═════ GIVEN PASSAGE ═════

Mary Henry, a worker in an organ manufacturing plant, sets off to Utah from her home in Lawrence, Kansas to be the new instrumentalist at a church. Having recently survived a terrifying car crash where two friends of hers were killed, Mary thinks the change of scenery will do her good. On her way to her new life, she passes by a strange building off in the distance. Suddenly, a strange man appears in her path. She swears to avoid him. He disappears. Shaken, Mary stops at a gas station and inquires about the odd effigy off in the distance. Turns out it's an abandoned amusement park. As she settles into her new job, Mary senses something is not right. On occasion, the world seems to shut down around her. People refuse to acknowledge her and she cannot speak to them. Then there is that strange man. He still haunts her, showing up outside her window at night or in the foyer of her boarding house dwelling. Seeking solace and understanding from those around her, Mary discovers that everyone thinks she' s insane. Her greasy, lothario of a neighbor doesn't want to get mixed up with 'no crazy chick' and the landlady believes she is dangerous. Only the local doctor wants to try and help Mary. He thinks the visions are tied in to the automobile accident. Yet nobody, not even Mary, realizes how right he is.

═════ DATASET ═════

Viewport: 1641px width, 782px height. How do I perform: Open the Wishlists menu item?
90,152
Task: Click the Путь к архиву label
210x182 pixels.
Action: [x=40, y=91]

═════

** TASKS TO CARRY OUT **
a) From the plot summary, list each individual in Mary's new town who is singled out by role, along with how that person responds to her.
b) Write out each line of the listing that contains the string "Open".

** FINAL RESULTS **
a)
- Her greasy, lothario of a neighbor: doesn't want to get mixed up with 'no crazy chick'
- The landlady: believes she is dangerous
- The local doctor: wants to try and help Mary and thinks the visions are tied in to the automobile accident

b)
Viewport: 1641px width, 782px height. How do I perform: Open the Wishlists menu item?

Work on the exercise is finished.